Display order: Newest first | Page: 1, 2, 3

{IP}Sauron - Thursday March 26, 2009 - 12:18

You make it look so easy :P

Puppeteer - Wednesday July 2, 2008 - 10:27

I wish I understood how the pen tool works, those patterns look great but I'm finding hard to replicate

Persus - Tuesday April 22, 2008 - 3:52

Can you send me a link to the splatter-brushes which you use?

LotrCrushah - Saturday March 8, 2008 - 23:57

this is the best tutorial on skinning and texturing ive ever read ={D

Fingulfin - Wednesday November 21, 2007 - 23:14

=O

Words cannot describe the awesomeness of this tutorial...
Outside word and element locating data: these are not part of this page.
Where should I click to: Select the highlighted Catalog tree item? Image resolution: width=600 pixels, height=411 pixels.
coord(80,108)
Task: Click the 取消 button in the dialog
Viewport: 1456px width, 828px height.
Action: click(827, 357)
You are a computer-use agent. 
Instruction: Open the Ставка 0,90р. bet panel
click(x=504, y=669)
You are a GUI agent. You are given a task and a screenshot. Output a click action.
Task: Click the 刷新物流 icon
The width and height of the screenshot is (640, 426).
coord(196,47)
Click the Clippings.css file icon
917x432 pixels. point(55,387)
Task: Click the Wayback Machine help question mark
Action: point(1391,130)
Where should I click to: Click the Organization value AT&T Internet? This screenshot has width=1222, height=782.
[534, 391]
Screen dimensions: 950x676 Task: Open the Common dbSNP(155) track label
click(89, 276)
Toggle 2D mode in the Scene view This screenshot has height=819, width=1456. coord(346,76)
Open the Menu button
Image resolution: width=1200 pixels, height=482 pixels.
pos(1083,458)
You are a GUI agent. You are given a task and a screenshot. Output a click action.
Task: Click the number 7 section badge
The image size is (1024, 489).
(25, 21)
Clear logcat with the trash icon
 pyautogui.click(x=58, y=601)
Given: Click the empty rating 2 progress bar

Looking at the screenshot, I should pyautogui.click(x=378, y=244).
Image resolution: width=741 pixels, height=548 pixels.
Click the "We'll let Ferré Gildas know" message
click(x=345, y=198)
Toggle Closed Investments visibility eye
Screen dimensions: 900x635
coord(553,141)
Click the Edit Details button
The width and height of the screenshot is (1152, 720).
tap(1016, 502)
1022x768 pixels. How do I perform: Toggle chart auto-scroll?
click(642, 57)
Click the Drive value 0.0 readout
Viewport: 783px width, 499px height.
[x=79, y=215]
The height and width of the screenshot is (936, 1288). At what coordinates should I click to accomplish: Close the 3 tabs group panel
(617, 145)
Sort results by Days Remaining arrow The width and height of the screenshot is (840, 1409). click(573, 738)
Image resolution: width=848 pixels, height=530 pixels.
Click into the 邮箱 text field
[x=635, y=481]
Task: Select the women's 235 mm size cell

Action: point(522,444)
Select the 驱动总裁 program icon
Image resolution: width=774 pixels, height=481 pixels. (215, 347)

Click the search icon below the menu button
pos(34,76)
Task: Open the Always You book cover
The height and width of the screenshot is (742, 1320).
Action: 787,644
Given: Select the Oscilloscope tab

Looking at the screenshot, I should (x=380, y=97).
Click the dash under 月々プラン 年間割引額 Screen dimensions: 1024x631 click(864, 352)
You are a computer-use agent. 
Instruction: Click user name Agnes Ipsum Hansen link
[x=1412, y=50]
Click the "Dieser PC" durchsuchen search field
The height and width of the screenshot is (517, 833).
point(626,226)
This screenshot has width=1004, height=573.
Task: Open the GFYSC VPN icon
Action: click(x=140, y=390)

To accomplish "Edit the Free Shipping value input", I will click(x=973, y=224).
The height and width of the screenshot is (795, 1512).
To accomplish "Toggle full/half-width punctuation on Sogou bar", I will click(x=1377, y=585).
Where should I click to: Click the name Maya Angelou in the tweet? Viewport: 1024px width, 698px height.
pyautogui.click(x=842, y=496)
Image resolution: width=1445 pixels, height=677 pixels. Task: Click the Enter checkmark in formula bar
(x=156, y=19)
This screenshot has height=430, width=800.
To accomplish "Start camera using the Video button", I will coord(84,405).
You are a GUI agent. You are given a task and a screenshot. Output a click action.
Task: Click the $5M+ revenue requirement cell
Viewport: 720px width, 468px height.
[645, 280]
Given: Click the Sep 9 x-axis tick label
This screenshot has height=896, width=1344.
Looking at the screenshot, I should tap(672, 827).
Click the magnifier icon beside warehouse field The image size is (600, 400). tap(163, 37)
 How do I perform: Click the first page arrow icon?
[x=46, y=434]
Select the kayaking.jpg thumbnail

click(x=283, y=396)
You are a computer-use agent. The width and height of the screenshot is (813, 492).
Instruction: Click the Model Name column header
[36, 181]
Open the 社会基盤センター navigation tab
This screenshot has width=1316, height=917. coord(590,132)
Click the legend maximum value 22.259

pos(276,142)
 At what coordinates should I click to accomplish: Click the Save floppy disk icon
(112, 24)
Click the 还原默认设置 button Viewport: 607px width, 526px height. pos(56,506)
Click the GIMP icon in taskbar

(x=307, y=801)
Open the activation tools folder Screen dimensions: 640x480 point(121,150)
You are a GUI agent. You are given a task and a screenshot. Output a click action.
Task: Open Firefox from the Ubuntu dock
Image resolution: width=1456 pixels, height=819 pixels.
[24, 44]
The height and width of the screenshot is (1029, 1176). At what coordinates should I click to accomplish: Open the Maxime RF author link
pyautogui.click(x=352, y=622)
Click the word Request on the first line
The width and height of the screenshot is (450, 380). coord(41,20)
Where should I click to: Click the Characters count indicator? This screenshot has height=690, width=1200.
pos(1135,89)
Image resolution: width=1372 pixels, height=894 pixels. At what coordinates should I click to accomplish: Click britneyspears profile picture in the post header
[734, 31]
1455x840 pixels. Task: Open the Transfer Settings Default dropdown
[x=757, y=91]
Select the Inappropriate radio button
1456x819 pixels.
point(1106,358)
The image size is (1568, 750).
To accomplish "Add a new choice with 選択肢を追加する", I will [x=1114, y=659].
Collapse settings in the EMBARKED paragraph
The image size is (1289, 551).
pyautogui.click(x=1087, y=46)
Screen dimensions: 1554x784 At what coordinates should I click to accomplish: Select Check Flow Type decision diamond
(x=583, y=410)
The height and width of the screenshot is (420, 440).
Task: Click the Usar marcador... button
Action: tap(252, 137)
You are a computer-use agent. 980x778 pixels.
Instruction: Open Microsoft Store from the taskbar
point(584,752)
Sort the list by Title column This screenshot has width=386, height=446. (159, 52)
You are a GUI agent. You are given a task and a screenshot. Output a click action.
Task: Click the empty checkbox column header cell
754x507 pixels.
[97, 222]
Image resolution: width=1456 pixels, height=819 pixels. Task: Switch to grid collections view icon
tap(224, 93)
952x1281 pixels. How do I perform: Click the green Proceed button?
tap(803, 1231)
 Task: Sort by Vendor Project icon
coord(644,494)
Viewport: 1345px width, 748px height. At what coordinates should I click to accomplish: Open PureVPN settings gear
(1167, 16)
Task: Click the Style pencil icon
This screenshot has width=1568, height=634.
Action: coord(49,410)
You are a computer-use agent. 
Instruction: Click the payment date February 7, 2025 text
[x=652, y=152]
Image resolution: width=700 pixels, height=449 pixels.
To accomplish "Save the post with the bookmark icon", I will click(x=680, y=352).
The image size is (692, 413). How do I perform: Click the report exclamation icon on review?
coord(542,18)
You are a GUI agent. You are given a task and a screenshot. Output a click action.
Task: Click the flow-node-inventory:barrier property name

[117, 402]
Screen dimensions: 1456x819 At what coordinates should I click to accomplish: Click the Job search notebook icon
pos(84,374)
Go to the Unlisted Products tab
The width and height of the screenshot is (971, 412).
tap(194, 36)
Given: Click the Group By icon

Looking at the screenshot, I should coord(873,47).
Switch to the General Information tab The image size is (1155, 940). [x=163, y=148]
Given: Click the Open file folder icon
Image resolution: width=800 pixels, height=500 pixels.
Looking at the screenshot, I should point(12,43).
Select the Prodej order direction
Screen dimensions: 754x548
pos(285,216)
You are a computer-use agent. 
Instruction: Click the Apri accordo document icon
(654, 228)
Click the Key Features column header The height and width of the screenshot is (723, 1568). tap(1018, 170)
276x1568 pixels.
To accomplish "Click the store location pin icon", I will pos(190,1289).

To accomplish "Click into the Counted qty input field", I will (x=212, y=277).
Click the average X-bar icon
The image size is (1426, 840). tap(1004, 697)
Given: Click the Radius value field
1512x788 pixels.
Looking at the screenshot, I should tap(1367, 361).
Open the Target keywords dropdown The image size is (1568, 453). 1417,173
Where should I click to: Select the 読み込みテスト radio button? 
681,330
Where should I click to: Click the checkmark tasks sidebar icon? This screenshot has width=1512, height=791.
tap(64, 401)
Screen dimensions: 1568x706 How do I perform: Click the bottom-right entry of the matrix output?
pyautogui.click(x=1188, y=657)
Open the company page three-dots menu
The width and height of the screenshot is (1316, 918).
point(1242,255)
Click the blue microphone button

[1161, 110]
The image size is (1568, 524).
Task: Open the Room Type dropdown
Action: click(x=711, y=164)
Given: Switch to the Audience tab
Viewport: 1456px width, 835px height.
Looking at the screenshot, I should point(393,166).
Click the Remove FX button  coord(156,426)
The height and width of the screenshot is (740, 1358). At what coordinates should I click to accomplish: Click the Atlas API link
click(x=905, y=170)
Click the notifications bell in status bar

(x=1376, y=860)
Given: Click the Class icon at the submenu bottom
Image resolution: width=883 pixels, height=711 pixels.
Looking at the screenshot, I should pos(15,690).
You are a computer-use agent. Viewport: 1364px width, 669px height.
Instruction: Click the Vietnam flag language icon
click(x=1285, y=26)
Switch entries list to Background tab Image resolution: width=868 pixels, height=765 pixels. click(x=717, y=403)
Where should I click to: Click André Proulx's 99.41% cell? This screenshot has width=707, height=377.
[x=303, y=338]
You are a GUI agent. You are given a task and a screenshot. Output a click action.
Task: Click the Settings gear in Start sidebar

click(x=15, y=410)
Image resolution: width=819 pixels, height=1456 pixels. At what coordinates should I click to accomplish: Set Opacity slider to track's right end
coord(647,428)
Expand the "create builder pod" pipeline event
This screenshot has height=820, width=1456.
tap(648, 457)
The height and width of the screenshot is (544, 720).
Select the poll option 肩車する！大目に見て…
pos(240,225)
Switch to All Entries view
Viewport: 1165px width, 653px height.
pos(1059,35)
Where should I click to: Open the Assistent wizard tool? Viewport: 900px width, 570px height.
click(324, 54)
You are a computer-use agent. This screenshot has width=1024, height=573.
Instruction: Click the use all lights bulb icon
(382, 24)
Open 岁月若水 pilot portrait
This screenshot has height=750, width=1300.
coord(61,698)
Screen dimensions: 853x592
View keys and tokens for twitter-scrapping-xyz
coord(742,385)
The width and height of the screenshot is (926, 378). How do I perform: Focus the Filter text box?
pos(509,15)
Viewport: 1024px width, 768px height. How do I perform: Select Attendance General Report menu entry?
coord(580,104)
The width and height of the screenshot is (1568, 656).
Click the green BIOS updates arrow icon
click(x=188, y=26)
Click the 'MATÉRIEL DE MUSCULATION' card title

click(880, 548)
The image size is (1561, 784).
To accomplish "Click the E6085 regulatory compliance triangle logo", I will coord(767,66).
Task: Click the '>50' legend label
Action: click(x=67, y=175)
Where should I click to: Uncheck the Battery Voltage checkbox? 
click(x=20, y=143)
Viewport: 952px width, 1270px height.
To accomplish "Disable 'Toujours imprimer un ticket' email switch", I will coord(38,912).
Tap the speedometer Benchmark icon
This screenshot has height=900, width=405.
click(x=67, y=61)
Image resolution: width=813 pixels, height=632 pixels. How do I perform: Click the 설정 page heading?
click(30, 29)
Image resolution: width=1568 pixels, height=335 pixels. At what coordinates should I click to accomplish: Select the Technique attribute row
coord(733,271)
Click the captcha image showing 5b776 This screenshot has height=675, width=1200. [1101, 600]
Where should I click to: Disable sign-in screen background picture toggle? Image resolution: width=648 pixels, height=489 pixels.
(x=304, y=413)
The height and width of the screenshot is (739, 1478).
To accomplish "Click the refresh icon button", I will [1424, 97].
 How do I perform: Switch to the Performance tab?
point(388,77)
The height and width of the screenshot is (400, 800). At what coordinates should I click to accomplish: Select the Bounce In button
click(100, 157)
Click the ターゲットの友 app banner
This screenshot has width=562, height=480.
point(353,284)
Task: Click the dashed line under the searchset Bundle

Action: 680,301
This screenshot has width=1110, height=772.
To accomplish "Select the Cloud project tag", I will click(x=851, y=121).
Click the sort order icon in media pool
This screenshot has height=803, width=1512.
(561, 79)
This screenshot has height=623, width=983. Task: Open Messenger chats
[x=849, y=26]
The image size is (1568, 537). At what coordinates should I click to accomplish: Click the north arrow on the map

Bart (Administrator) - Wednesday September 5, 2007 - 3:09

2 hours is nothing. skinning (and other artforms) take patience

Guess Who - Tuesday September 4, 2007 - 23:22

whoa 2 hours well i found out how to use the elipse tool thanx to matias.

m@tt (Team Chamber Member) - Tuesday September 4, 2007 - 10:54

Not when Nertea spends at least 2 hours on a skin

Guess Who - Tuesday September 4, 2007 - 2:57

make a video tutorial that would be so easy to follow ;)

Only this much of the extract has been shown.